Ancient City Astron.Club (1980)

Listed by the Herschel Club, described as "some 30 stars, small, faint stars, stands out well, circular in shape, two bright stars stand out within cluster. 8-inch, 48x."

Steve Coe

Steve Coe, observing with a 13" f/5.6, notes: "Bright, pretty large, pretty rich, not compressed, 31 stars in nice chains counted at 100X. Seen in 11X80 finder."

Tom Lorenzin

Tom Lorenzin, in the electronic version of "1000+ The Amateur Astronomers' Field Guide to Deep Sky Observing", notes: "7.9M; 8' diameter; small and scattered; 35-plus 11M and dimmer members; bright star to SE is 5M SAO 198636."

Contemporary observations

Magda Streicher

1998 January 25

Location: Pietersburg (South 23 53. East 29 28).

Sky conditions: Good.

Instrument: Meade 12 inch (Eyepiece 40mm).

Date: 25 January 1998.

Field of view: 52.7 arc minutes.

Pretty large, bright, round to irregular. Nice example of an open cluster. Spacious with pinpoint bright and faint stars, a little compact to the middle, outliers run uneven to the far edges. Standing fairly out to the background.

(no date)

12-inch f/10 SCT (EP: 2-inch 32mm SW 95x 42' fov; 2-inch 14mm UW 218x 23' fov)

Pretty bright, round to slightly irregular in shape. Nice example of a typical medium size open cluster. Spacious with pinpoint bright and faint stars radiate in loose woven curls around a little compact middle with dark areas in-between. Outliers run irregularly out to the far edges. Standing fairly well out against the background.
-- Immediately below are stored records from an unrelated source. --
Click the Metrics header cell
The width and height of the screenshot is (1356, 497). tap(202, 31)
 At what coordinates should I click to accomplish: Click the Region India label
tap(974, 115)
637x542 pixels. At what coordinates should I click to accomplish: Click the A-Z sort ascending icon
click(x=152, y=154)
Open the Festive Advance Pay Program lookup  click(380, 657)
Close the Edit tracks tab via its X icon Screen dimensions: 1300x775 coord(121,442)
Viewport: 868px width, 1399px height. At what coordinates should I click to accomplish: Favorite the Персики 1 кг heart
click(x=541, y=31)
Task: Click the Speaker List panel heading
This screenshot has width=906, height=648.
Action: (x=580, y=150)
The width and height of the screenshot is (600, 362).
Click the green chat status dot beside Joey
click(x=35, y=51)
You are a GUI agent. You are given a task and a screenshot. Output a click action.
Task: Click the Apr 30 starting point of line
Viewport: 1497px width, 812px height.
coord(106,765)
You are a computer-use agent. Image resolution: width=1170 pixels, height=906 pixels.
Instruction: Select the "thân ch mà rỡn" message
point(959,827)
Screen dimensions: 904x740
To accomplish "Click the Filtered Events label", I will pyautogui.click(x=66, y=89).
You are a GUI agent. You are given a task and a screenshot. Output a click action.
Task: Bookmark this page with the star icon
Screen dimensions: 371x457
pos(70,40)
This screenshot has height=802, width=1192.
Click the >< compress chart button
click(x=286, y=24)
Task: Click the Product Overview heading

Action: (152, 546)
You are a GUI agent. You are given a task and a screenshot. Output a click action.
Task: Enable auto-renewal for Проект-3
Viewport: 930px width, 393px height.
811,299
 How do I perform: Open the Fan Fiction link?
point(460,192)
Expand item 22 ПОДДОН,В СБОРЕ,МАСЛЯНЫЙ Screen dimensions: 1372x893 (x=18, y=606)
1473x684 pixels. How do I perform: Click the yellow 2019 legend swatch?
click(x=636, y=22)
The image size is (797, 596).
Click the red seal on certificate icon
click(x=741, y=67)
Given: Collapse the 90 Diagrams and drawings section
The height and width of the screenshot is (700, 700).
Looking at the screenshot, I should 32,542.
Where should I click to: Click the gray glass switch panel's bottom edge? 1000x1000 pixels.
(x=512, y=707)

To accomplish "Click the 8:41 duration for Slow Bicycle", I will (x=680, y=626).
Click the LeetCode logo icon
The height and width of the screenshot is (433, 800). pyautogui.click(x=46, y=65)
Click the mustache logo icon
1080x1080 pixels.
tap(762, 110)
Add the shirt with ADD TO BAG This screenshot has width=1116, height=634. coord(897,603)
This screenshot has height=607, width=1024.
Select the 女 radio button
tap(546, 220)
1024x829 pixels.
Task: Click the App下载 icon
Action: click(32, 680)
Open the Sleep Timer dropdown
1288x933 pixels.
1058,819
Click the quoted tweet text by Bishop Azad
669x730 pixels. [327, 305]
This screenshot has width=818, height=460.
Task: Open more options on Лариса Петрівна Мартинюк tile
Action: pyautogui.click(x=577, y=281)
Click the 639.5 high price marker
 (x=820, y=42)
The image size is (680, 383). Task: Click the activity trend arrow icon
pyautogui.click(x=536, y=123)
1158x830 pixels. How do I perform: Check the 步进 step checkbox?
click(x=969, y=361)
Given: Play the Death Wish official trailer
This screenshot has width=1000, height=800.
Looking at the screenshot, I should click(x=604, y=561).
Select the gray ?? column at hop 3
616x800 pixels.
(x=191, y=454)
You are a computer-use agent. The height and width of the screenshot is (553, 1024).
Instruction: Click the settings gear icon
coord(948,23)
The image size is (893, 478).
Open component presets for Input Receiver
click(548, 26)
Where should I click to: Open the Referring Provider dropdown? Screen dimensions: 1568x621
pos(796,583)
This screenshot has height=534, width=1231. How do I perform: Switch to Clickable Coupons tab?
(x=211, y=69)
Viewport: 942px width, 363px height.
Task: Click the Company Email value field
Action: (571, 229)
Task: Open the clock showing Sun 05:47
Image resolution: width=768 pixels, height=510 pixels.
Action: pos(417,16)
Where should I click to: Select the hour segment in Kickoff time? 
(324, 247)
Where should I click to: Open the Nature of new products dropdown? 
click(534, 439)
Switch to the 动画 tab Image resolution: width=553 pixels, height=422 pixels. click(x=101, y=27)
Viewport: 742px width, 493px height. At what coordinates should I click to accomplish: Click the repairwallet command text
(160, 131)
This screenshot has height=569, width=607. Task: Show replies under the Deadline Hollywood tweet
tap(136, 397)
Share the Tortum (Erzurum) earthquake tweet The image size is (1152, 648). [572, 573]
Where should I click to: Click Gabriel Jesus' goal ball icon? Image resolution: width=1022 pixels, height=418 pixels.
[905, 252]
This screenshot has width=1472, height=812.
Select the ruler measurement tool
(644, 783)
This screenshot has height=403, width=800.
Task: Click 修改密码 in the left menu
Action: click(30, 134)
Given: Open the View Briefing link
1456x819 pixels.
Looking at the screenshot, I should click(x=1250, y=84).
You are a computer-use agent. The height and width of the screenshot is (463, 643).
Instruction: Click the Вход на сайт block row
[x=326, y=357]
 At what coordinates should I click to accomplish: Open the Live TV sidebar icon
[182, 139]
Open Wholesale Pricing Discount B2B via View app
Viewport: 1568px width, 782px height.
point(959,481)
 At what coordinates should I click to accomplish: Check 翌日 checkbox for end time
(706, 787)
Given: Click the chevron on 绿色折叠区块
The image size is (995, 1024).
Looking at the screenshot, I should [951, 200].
Contains about 30 stars.

Richard Ford

2013 April, 13th Saturday



Sky Conditions:The fainter parts of the Milky Way are barely visible.Haziness only visible on the horizon.Atmosphere stable with little interference.

Instrument:12-inch Dobsonain.

This open cluster is well arranged in an east west direction and that this clusters stars are slightly concentrated towards each other.This open cluster is arranged in a circular motion and that this cluster has bright and faint stars being mixed together.This open cluster consists of 11th to 12th magnitude stars.This open cluster measures 23.9'x 18.3'.